:: Your assignment ::
Write out, unchanged, the lines from the one holding "0 Comentários (104, 174)" to the close of the listing. Both the first and last lines belong in it.

═══

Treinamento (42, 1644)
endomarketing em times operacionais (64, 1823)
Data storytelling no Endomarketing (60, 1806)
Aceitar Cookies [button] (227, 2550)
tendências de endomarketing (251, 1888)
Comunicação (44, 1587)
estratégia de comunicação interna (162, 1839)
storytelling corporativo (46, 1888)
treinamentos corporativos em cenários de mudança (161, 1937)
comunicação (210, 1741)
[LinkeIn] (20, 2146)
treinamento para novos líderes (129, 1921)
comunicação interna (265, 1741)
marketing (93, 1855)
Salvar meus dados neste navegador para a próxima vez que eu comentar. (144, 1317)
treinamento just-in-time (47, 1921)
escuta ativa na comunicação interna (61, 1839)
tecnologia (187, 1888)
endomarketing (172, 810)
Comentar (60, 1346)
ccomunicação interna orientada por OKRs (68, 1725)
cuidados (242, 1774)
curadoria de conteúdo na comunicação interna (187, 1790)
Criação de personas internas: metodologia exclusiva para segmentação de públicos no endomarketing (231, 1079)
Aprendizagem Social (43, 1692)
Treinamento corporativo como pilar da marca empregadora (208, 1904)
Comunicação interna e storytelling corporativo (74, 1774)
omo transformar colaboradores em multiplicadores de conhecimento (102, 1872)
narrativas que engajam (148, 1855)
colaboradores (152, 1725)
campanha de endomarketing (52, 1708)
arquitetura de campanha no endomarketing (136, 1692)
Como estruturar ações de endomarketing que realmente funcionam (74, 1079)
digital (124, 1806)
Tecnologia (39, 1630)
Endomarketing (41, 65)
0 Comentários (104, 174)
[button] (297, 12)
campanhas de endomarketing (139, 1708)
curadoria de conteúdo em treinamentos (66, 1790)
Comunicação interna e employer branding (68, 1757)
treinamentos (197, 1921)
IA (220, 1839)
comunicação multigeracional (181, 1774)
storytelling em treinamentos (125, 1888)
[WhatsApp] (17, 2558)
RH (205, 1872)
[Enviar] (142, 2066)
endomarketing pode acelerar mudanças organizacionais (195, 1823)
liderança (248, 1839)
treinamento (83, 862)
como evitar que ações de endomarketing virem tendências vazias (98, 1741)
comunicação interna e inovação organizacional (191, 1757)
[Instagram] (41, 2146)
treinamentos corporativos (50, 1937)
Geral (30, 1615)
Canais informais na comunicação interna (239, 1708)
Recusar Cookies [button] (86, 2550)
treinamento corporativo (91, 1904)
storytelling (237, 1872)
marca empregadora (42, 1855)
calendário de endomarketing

═══

:: Solved problem ::
0 Comentários (104, 174)
[button] (297, 12)
campanhas de endomarketing (139, 1708)
curadoria de conteúdo em treinamentos (66, 1790)
Comunicação interna e employer branding (68, 1757)
treinamentos (197, 1921)
IA (220, 1839)
comunicação multigeracional (181, 1774)
storytelling em treinamentos (125, 1888)
[WhatsApp] (17, 2558)
RH (205, 1872)
[Enviar] (142, 2066)
endomarketing pode acelerar mudanças organizacionais (195, 1823)
liderança (248, 1839)
treinamento (83, 862)
como evitar que ações de endomarketing virem tendências vazias (98, 1741)
comunicação interna e inovação organizacional (191, 1757)
[Instagram] (41, 2146)
treinamentos corporativos (50, 1937)
Geral (30, 1615)
Canais informais na comunicação interna (239, 1708)
Recusar Cookies [button] (86, 2550)
treinamento corporativo (91, 1904)
storytelling (237, 1872)
marca empregadora (42, 1855)
calendário de endomarketing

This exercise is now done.